On 11 June 2013 17:29, Luke-Jr <luke@dashjr.org> wrote:
On Tuesday, June 11, 2013 1:11:33 PM Melvin Carvalho wrote:
> For the sake of argument let's say that opaque means that you can tell
> nothing about the address by examining the characters.

This is true or false based on CONTEXT.

Obviously, an implementation of transaction handling (eg, wallets) needs to be
able to translate addresses to and from what they represent.

On the other hand, things like URI handlers do not (and should not) try to
interpret the address as anything other than an arbitrary word (\w+).

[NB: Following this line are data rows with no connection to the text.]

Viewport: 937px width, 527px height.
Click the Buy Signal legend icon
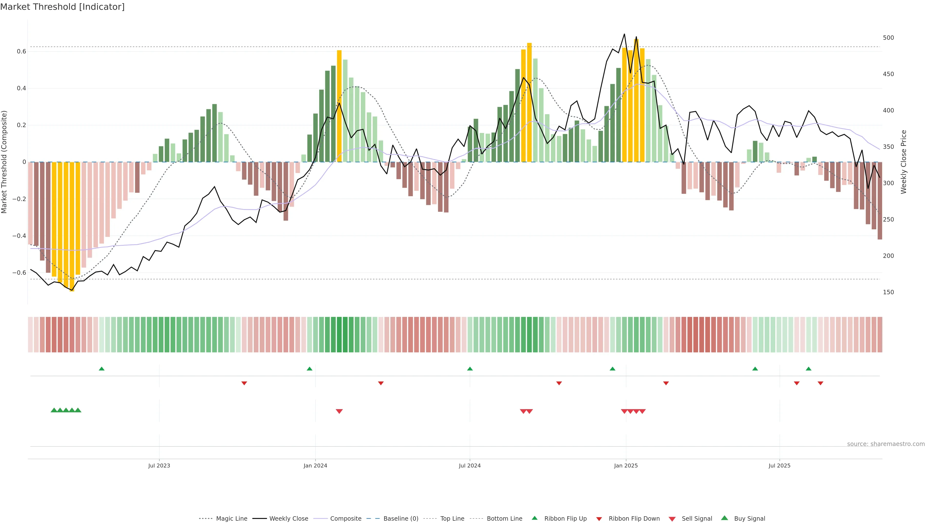pyautogui.click(x=724, y=518)
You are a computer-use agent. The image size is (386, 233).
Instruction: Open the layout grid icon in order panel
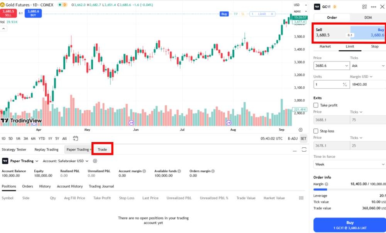[x=364, y=7]
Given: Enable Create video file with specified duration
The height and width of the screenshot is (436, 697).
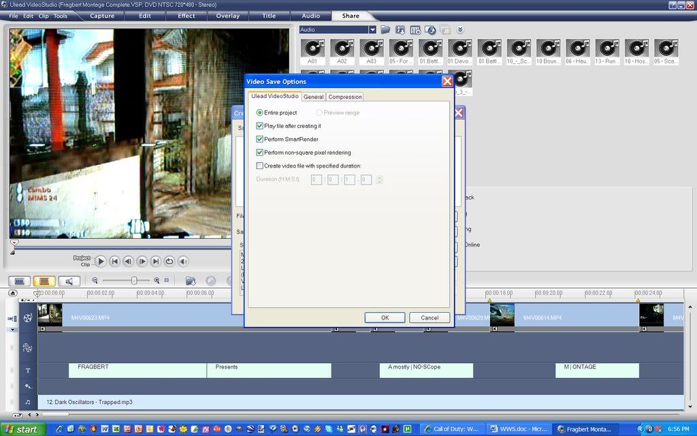Looking at the screenshot, I should 259,166.
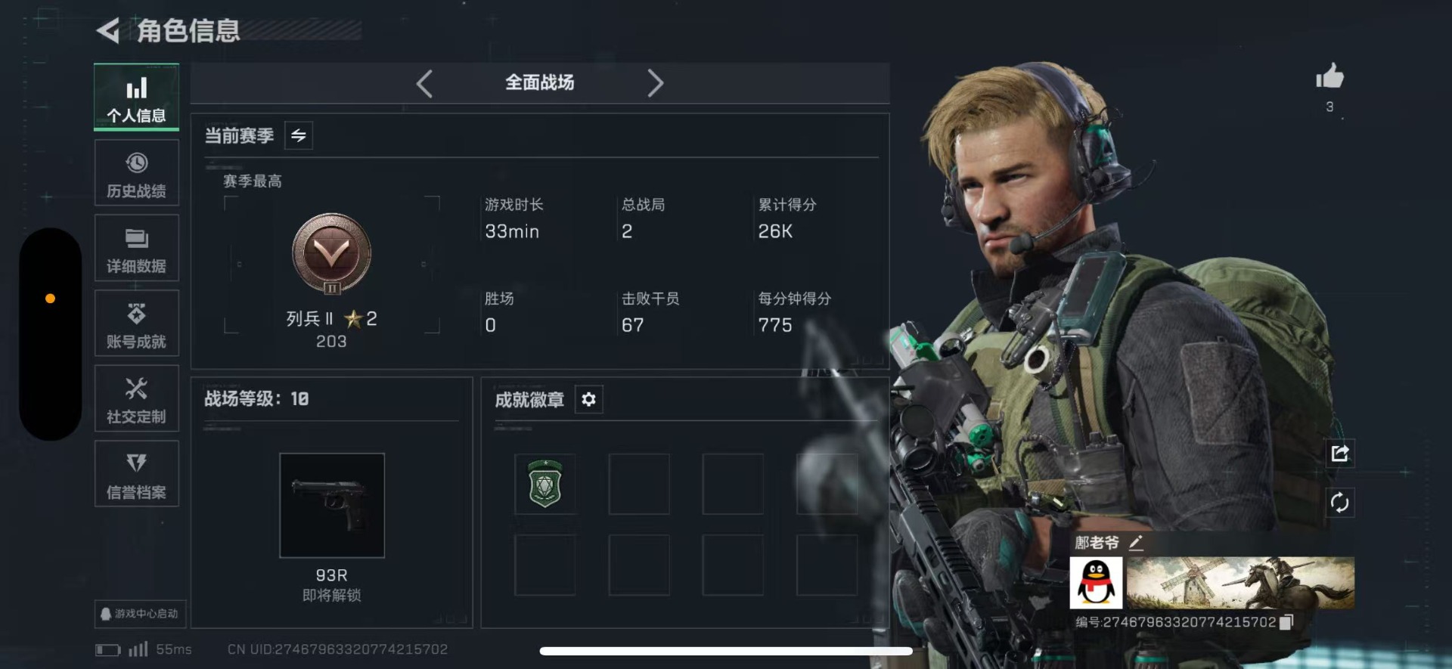Screen dimensions: 1452x669
Task: Click the 游戏中心启动 button
Action: 141,614
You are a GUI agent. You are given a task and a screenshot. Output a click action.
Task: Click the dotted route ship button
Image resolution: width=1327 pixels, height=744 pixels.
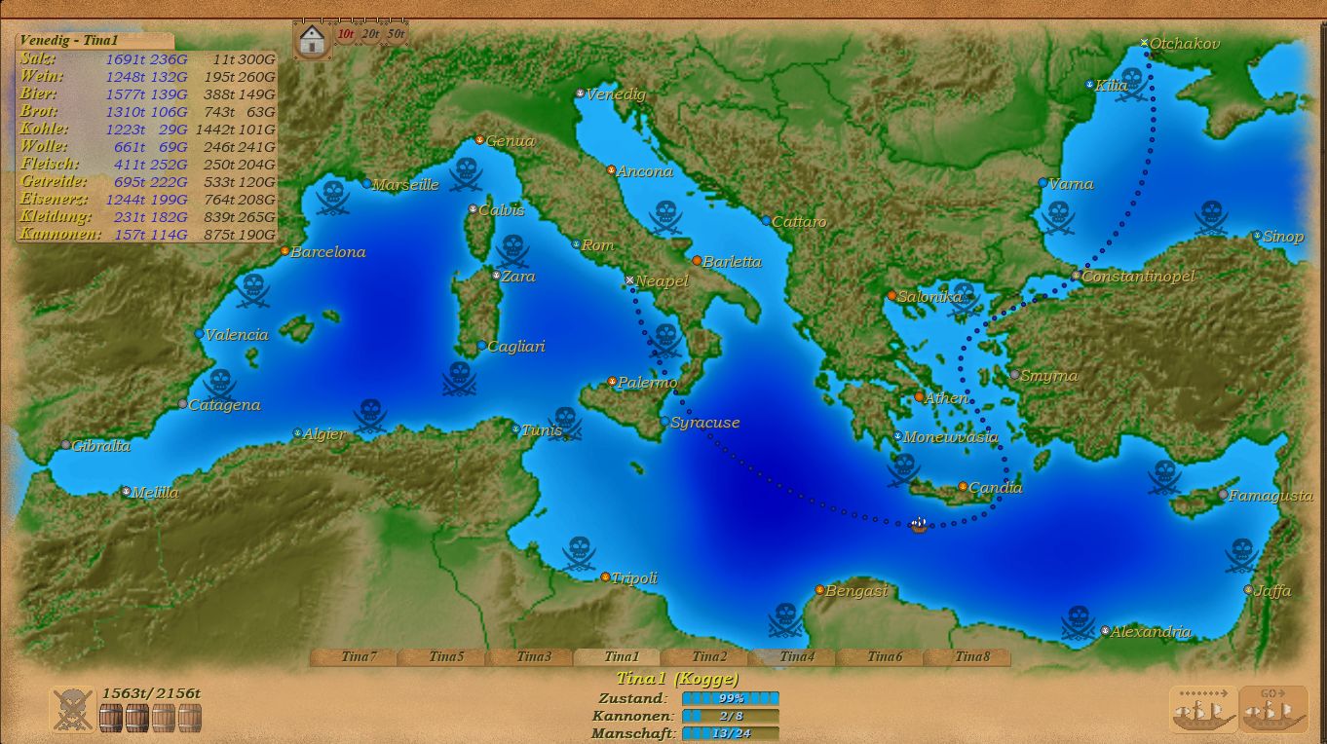click(x=1204, y=710)
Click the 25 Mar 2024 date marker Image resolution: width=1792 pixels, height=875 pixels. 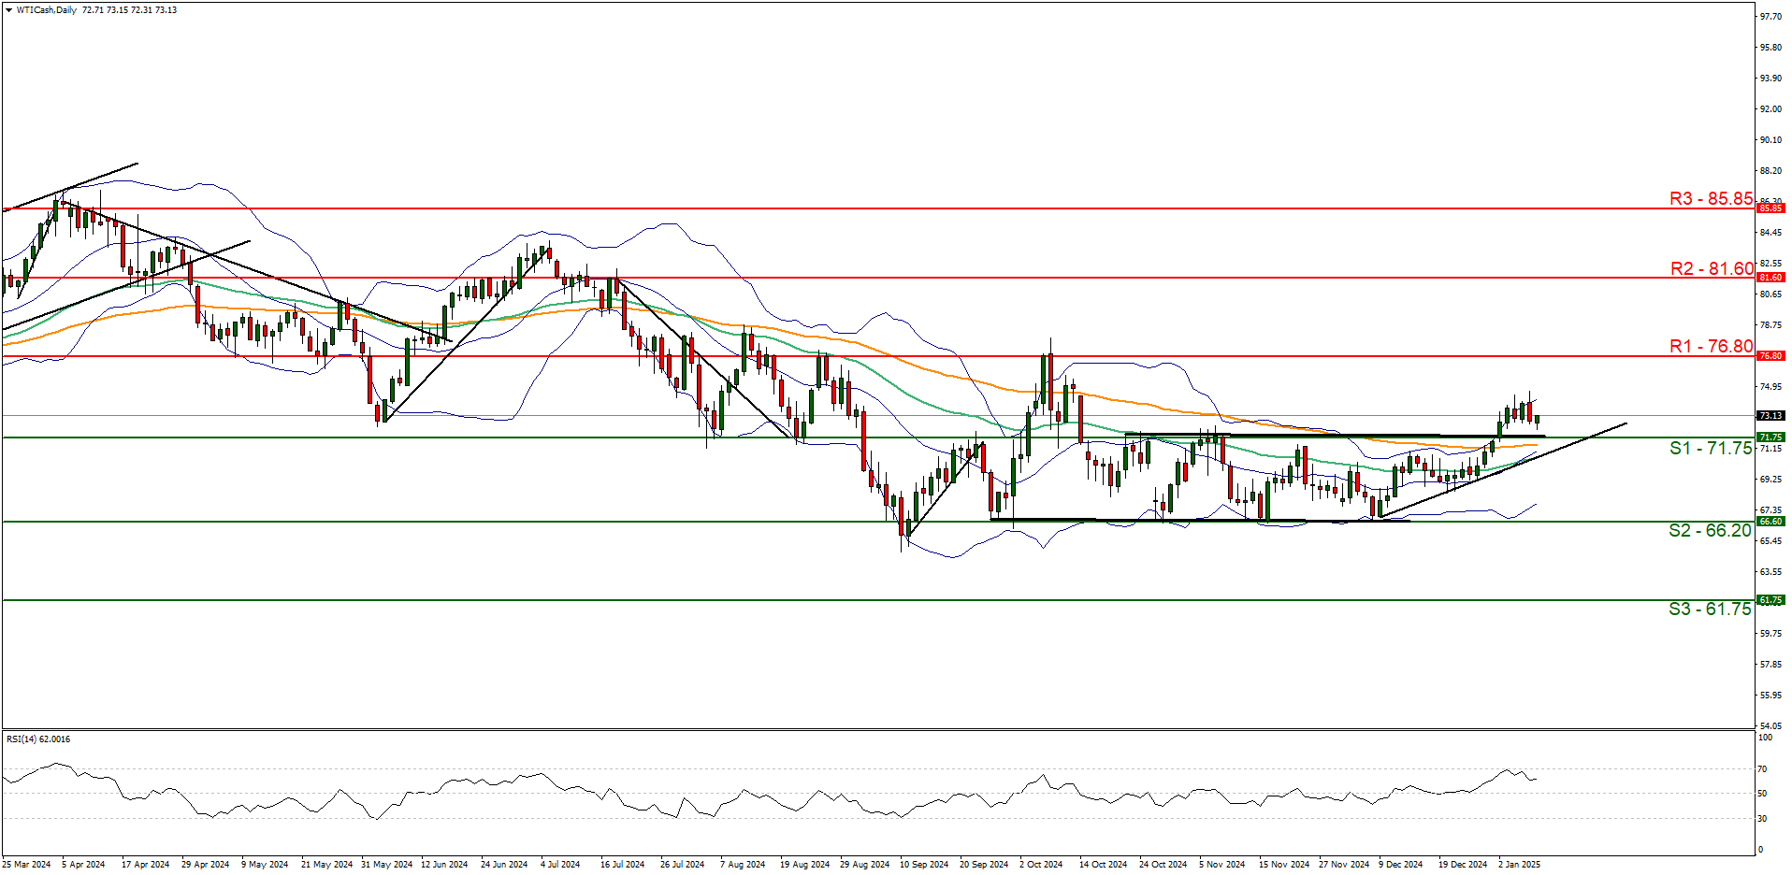click(26, 865)
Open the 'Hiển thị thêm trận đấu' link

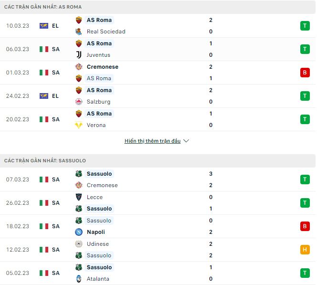click(152, 141)
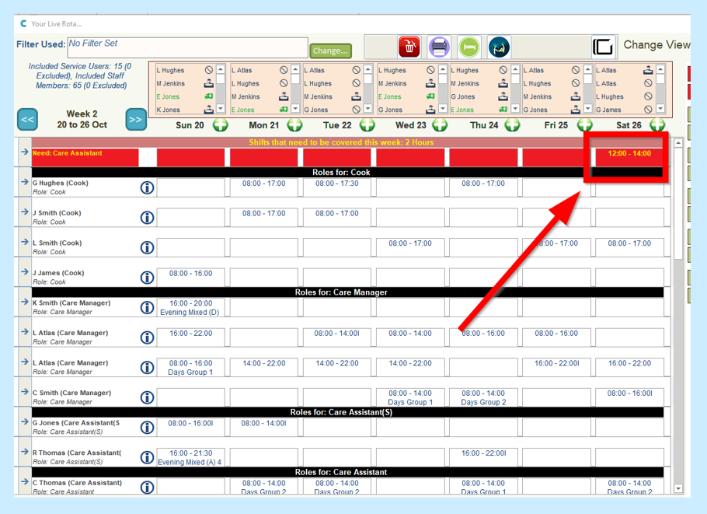Click the main rota vertical scrollbar down arrow
Image resolution: width=707 pixels, height=514 pixels.
click(x=677, y=488)
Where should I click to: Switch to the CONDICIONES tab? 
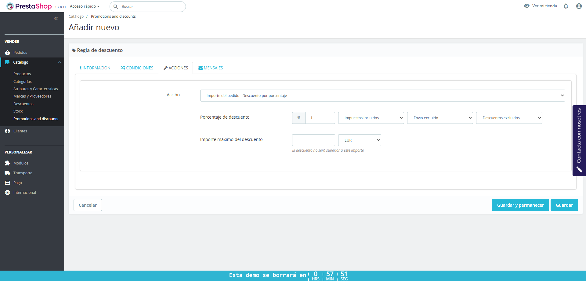tap(137, 68)
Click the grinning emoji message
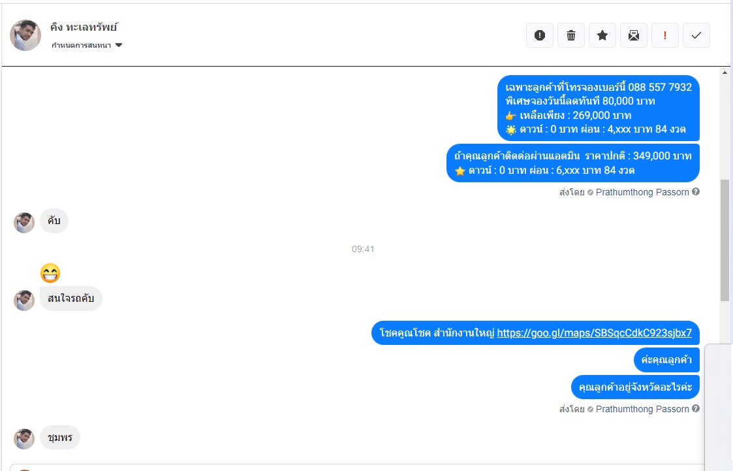 [50, 273]
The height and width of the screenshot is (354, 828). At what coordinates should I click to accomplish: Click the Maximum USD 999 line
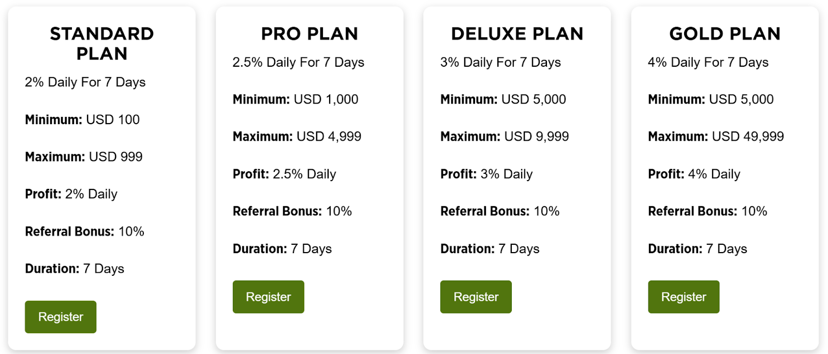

I think this statement may need to be justified.
 

> My understanding was that they are NOT opaque, and that if that has
> changed, it will invalidate much at least some wiki page, for examples at
> least some of the following would now be false:

The wiki goes into much detail on how addresses work, which is not the concern
of most software in the Bitcoin ecosystem, but may be of interest to humans
and developers working on the one component that operates the "black box" that
addresses are.

> --------
> <snip>
> --------

These aren't FALSE, they are "true at the moment, but subject to revision by
newer standards".

Got it.
 

> I also here that there is a LIKELY change from the base58 encoding ... when
> was this established?

I stated (on IRC) that it was likely Bitcoin would change from the base58
encoding for addresses ... at some unspecified time in the future, to some
unspecified new encoding that addressed known limitations of base58. What
those changes will be, or when, are not all established at this time. The only
currently-planned change to addresses (very loosely defined) is inclusion of
the Payment Protocol URIs. But the point is that software developers shouldn't
assume that addresses will remain base58 forever.

Does this mean that people should not be investing in "vanity addresses"?